When there’s an outbreak, keeping the infected away from the general population is often the best way to prevent further spread.
That analogy, however bleak, explains why a new technology set may soon power much of higher education’s IT infrastructure: container servers.
The concept — pulling together an entire runtime environment, including all of an application’s dependencies (libraries, binaries, configuration files) — has been around for some time, but more recent breakthroughs point to a future where applications will be managed more efficiently through operating systems built to run entirely in the cloud. Doing so could eliminate a lot of the pain points IT departments suffer when it comes to troubleshooting, eliminating malware and supporting updates.
Nano: A Thin Powerhouse with Remote Access
Container technology has received some extra attention thanks to buzz over Microsoft’s forthcoming Nano Server. The new package did away with a graphic user interface (GUI), 32-bit support (WOW64), MSI and several legacy Server Core components. Everything can be controlled remotely through VMware and PowerShell.

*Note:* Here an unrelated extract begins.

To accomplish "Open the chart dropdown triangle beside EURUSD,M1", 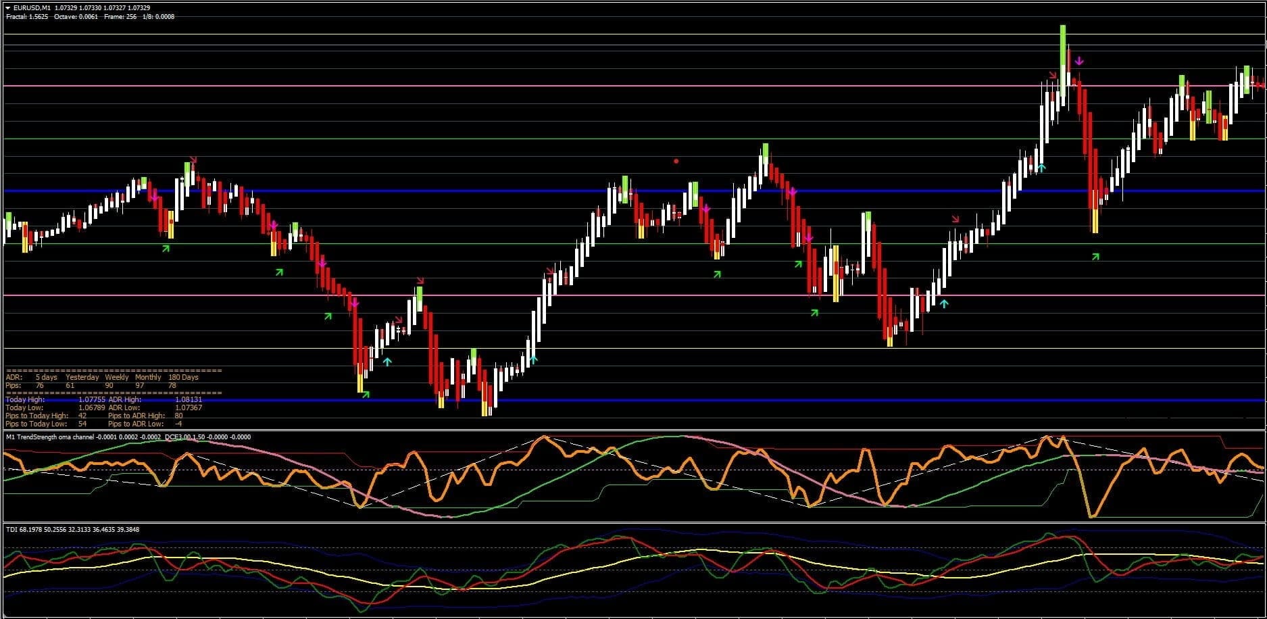I will pyautogui.click(x=8, y=8).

Microsoft positions the innovation as a boon for productivity and security: “Nano Server provides just the components you need — nothing else, meaning smaller server images, which reduces deployment times, decreases network bandwidth consumption and improves uptime and security.” Containers prove especially helpful for restraining certain types of vulnerabilities that could otherwise make their way into a system, says J. Colin Peterson, an independent IT consultant.
“If you shut down that activity, you’re not ruining the operation of multiple departments, so you can contain the threat,” he says. “In education, you often see various departments networked together, which can create a cumbersome IT situation. If someone gets a virus, it can mean that other areas of the organization are affected.”
A lot of work remains before this specific initiative starts to roll out. James Casey, a Microsoft vice president of engineering, says the final result will require collaboration with Chef, a tool used to deploy Azure-based technology.
Built for Cloud Apps and Containers
Nano Server substantially pares down Windows Server to allow remote management and more efficient runtimes for services. It’s designed for born-in-the-cloud apps and containers, a more common environment today for larger enterprises.
Containers have typically offered an improvement over virtualization when it comes to the ability to pack more applications into a single, physical machine.
Nano Server’s impact could come should it live up to Microsoft’s pledge to offer fewer patches and faster restarts.
The technology won’t have a GUI because it’s completely headless, so it offers a substantially smaller footprint than Windows Server and lightens the load even further to focus on hosting multiple applications. Management is performed remotely through WMI and PowerShell.
Microsoft will offer a new web-based Nano Server management tool — a trade-off that promises to pay big dividends with speed and security.
No release date has been detailed yet; however, given that it’s an option in Windows Server, it could be part of the next version due out later this year.